The organization of manual reaching movements suggests considerable independence in the initial programming with respect to the direction and the distance of the intended movement. It was hypothesized that short-term memory for a visually-presented location within reaching space, in the absence of other allocentric reference points, might also be represented in a motoric code, showing similar independence in the encoding of direction and distance. This hypothesis was tested in two experiments, using adult human subjects who were required to remember the location of a briefly presented luminous spot. Stimuli were presented in the dark, thus providing purely egocentric spatial information. After the specified delay, subjects were instructed to point to the remembered location. In Exp. 1, temporal decay of location memory was studied, over a range of 4–30 s.
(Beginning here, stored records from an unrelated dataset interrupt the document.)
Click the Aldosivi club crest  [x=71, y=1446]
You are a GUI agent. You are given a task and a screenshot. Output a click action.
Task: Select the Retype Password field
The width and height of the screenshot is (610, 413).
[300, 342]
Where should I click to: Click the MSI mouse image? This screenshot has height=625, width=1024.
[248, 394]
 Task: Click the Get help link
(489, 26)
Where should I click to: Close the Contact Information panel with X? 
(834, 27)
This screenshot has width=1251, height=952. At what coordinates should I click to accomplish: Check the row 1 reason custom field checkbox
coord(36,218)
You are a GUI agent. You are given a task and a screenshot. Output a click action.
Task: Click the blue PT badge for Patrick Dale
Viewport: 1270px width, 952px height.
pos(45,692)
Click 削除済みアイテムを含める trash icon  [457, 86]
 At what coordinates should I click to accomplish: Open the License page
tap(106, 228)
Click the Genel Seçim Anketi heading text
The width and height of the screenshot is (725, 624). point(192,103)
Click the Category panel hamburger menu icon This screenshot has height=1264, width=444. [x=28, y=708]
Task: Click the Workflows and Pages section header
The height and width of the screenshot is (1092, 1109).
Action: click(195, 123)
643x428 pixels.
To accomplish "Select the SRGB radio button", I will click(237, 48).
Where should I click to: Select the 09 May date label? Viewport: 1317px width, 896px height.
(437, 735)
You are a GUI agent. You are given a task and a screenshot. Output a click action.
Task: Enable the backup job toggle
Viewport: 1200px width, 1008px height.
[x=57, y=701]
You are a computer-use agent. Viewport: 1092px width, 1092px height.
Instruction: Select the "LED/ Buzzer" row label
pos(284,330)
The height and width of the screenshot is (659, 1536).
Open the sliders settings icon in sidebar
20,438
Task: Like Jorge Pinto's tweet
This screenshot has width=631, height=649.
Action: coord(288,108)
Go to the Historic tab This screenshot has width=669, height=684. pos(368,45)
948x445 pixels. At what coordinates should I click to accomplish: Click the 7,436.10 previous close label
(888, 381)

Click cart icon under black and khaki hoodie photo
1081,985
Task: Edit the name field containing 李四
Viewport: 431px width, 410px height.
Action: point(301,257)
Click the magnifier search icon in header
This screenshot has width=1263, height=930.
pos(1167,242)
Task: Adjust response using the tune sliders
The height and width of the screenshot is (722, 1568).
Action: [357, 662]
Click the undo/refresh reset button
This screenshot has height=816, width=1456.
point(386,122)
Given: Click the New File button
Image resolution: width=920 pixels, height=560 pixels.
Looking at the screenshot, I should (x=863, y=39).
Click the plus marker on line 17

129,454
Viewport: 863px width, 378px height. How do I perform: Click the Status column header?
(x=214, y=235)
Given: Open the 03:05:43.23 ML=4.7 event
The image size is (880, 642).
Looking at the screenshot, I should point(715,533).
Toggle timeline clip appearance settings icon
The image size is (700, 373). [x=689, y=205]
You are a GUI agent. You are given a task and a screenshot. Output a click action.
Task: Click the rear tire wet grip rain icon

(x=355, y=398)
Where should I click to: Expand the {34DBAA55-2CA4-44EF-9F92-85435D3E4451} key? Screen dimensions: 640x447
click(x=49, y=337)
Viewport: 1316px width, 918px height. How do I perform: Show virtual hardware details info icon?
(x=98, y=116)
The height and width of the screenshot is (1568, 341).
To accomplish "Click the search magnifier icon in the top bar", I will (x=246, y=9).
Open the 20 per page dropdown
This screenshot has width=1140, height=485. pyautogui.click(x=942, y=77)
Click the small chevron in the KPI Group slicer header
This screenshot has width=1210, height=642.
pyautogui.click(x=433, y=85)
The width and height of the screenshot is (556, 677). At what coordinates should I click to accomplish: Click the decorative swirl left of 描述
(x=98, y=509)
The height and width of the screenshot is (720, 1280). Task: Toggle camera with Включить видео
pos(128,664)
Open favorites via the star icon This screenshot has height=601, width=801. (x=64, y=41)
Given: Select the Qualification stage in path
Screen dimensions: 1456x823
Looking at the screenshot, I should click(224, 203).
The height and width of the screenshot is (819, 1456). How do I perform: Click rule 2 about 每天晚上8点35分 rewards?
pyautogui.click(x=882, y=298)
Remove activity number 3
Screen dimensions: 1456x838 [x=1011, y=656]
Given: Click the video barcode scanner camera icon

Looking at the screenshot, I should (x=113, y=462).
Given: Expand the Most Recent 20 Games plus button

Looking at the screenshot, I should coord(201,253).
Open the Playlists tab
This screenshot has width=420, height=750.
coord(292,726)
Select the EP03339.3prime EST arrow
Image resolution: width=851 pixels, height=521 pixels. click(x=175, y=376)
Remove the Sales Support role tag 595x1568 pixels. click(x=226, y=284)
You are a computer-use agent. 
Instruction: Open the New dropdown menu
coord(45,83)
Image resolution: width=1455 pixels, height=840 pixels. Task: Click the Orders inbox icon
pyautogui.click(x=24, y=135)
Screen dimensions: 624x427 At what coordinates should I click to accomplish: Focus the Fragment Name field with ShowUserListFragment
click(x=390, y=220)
The results showed that (a) memory for both the direction and the distance of the visual target location declined over time, at about the same rate for both parameters; however, (b) errors of distance were much greater in the left than in the right hemispace, whereas direction errors showed no such effect; (c) the distance and direction errors were essentially uncorrelated, at all delays. These findings suggest independent representation of these two parameters in working memory. In Exp. 2 the subjects were required to remember the locations of two visual stimuli presented sequentially, one after the other. Only after both stimuli had been presented did the subject receive a signal from the experimenter as to which one was to be pointed to. The results showed that the encoding of a second location selectively interfered with memory for the direction but not for the distance of the to-be-remembered target location. As in Exp. 1, direction and distance errors were again uncorrelated. The results of both experiments indicate that memory for egocentrically-specified visual locations can encode the direction and distance of the target independently. Use of motor-related representation in spatial working memory is thus strongly suggested. The findings are discussed in the context of multiple representations of space in visuo-spatial short-term memory.

[1]  Clark C. Presson,et al.  Orientation specificity in spatial memory: what makes a path different from a map of the path? , 1989, Journal of experimental psychology. Learning, memory, and cognition.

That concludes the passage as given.